Рис. 1. Клинический пример. ОКТгоризонтальный срез (до лечения)

Рис. 2. Клинический пример. ОКТгоризонтальный срез (после лечения)
В клинической практике выделяют две формы ВМД: «сухую» (неэкссудативную, атрофическую), «влажную» (экссудативную, неоваскулярную) [1–3]. Экссудативная форма ВМД встречается в 10% случаев, но именно она становится причиной резкой потери центрального зрения у 90% больных [2, 7].
Существуют различные подходы к терапии экссудативной формы ВМД. Консервативная терапия заключается в назначении антикоагулянтов, тромболитиков, антиоксидантов, кортикостероидов и сосудорасширяющих препаратов. Однако взгляд на консервативную терапию макулярного отёка не всегда однозначен. Большинство авторов признают, что она эффективна лишь в ранних стадиях заболевания и результаты её нестабильны [6, 7]. Также известны положительные результаты при субтеноновом введении пролонгированных глюкокортикостероидов. Наиболее часто применяют бетаметазон (дипроспан) [5, 6, 8].
Прорывом в лечении «влажной» формы ВМД явилось внедрение в клиническую практику ингибиторов неоангиогенеза. Как известно, это препараты, блокирующие рост новообразованных сосудов, а именно, ингибирующие активность VEGF (Falcao M.S. et al., 2012). Одним из них является бевацизумаб (авастин).
Учитывая данные факты, на базе ГБУ НКО «Дагестанский центр микрохирургии глаза» был разработан и внедрён в клиническую практику комбинированный метод лечения, включающий субтеноновое введение пролонгированного кортикостероида дипроспан в объёме 0,5 мл, спустя 1520 дней интравитреальное введение авастина.
Цель - оценка эффективности комбинированного лечения макулярного отёка сетчатки при экссудативной форме возрастной макулярной дистрофии.
Материал и методы. Исследование включало 32 пациента (33 глаза) с экссудативной формой ВМД. Среди пациентов было 23 женщины и 9 мужчин. Возраст больных варьировал от 55 до 75 лет.
В зависимости от применяемого лечения все пациенты были разделены на две группы: в 1-й группе 15 пациентов получали консервативное лечение; во 2-й группе (17 пациентов) проводилось комбинированное лечение.
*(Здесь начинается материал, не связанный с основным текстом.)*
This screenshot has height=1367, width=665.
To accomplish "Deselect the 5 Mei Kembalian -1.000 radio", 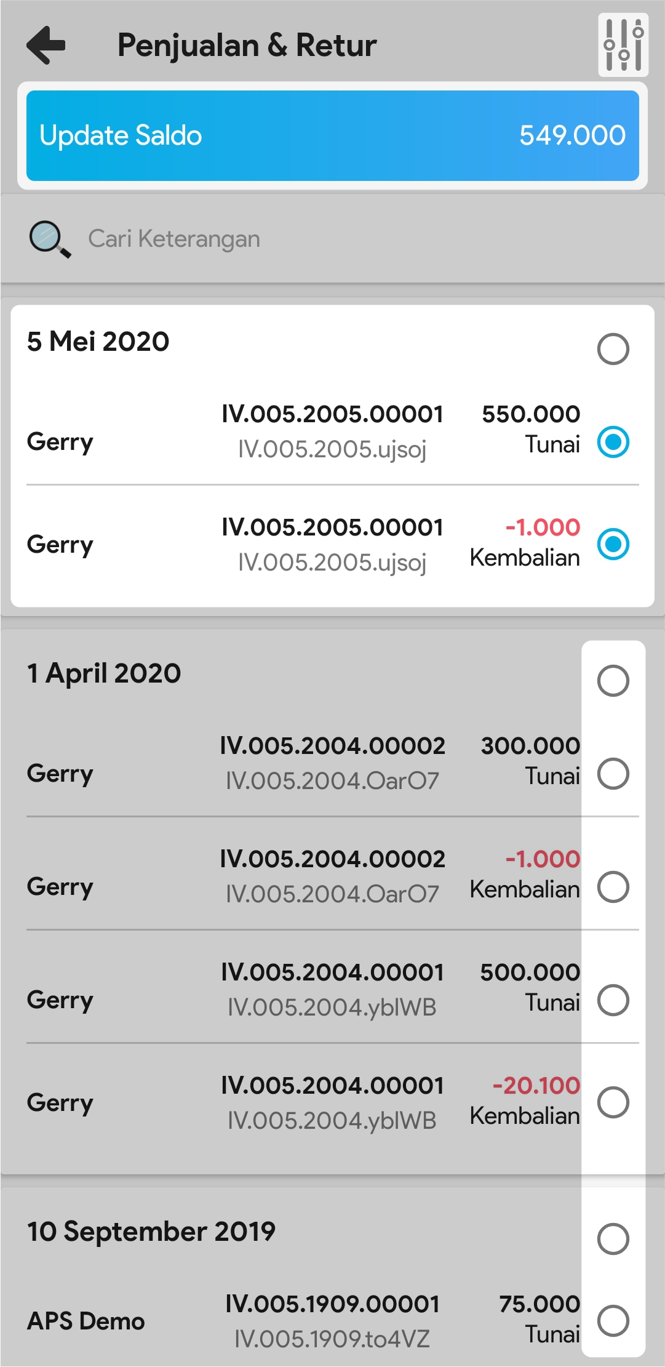I will pyautogui.click(x=613, y=544).
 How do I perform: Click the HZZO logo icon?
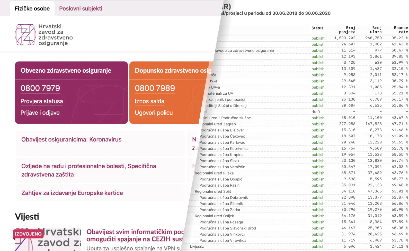point(25,35)
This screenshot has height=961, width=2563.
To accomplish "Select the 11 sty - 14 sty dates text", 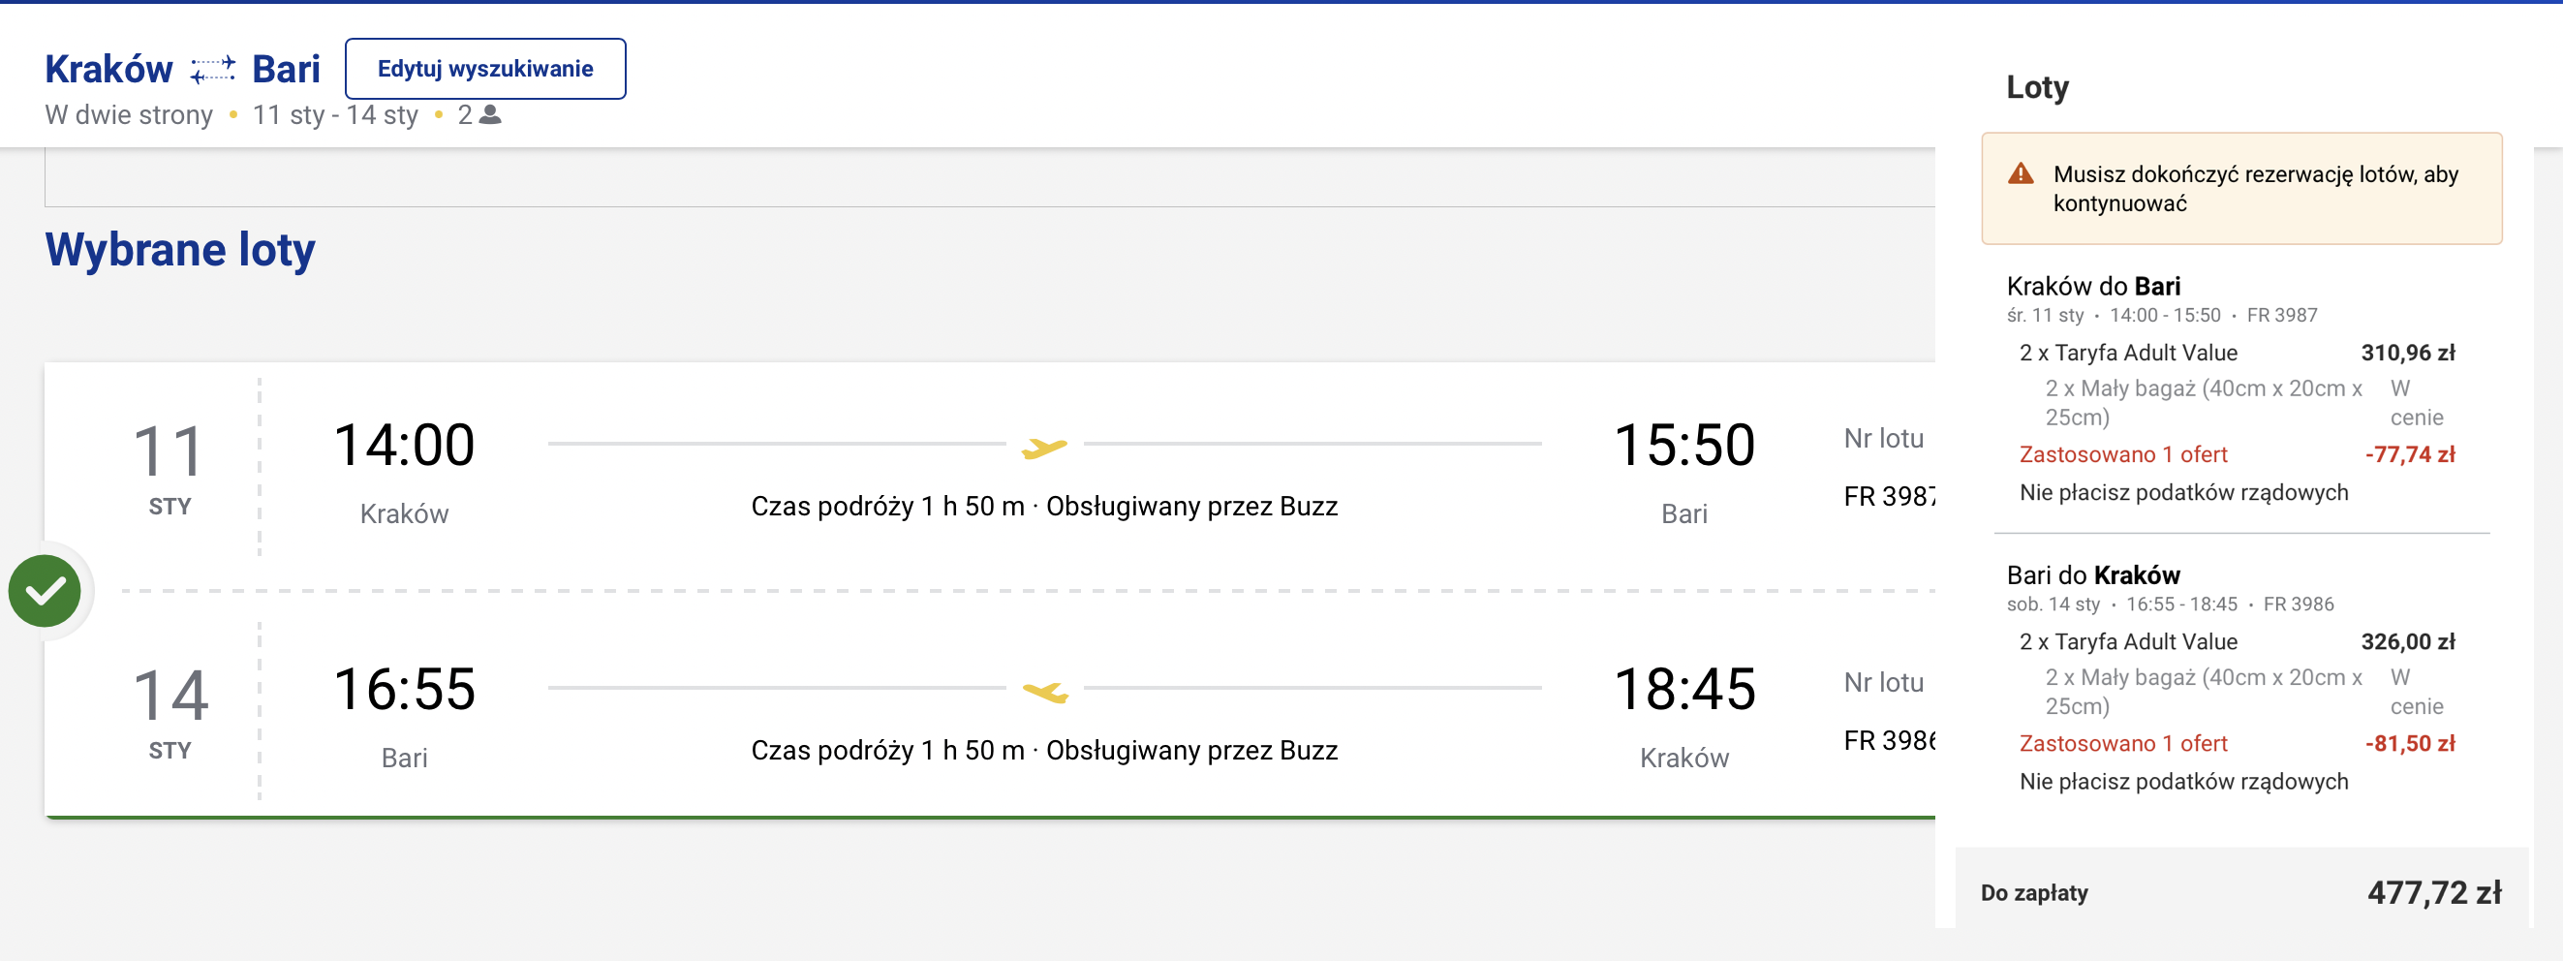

Всем пациентам до и после лечения проводилось традиционное офтальмологическое обследование, дополнительно – спектральная оптическая когерентная томография (ОКТ) «StratusOCT 3000» (CarlZeiss, Германия), компьютерная периметрия (КП) АПЗ (ПЕРИТЕСТ 30/50, 100). У пациентов обеих групп офтальмоскопически определялось скопление жидкости в субретинальном пространстве и наличие отёка в макулярной зоне сетчатки, отсутствие фовеального рефлекса, точечные преципитаты на задней поверхности сетчатки и экссудативная отслойка пигментного и нейроэпителия. При проведении ОКТ (рис. 1) имело место утолщение сетчатки до 530 мкм, нарушение структуры РПЭ, отслойка пигментного эпителия. По результатам компьютерной периметрии отмечались: дефекты поля зрения и снижение световой чувствительности в центральной зоне. Зрительные функции, данные оптической когерентной томографии и компьютерной периметрии оценивались до и после проведённого лечения – через 2 недели, 3 и 6 мес.
Результаты. Комбинированное лечение позволило получить следующие результаты: максимальное повышение остроты зрения наблюдалось в сроки от 3 до 6 мес. (табл.) и к концу срока лечения в группе сравнения составило 0,4±0,02 в 79% случаев. В контрольной группе максимальная острота зрения (в среднем 0,07±0,02) отмечалась в сроки до 13 мес., и к концу срока наблюдения она оказалась статистически ниже исходных данных в 91% случаев.
По данным ОКТ (рис. 2) толщина сетчатки уменьшилась до 365 мкм в 66% случаев. Отмечалось сокращение макулярного отёка, резорбция субретинальной и интраретинальной жидкости преимущественно к 3-му мес. наблюдения. В группе контроля положительная динамика в виде уменьшения толщины сетчатки наблюдалась в сроки до 1 мес., в последующем имело место нарастание.
По данным КП, в группе сравнения наблюдалось повышение световой чувствительности в центральной зоне сетчатки и улучшение зрительного восприятия в 87% случаев и в дальнейшем отрицательной динамики выявлено не было. В контрольной группе положительные результаты КП были в 32% случаев, однако результаты к концу наблюдения оказались нестабильны.
Выводы. Комбинированное лечение макулярного отёка приводит к стойкому повышению остроты зрения, быстрому и стабильному сокращению отёка сетчатки и снижению риска развития и прогрессирования дистрофического процесса в макулярной зоне, что способствует повышению эффективности функциональной реабилитации пациентов.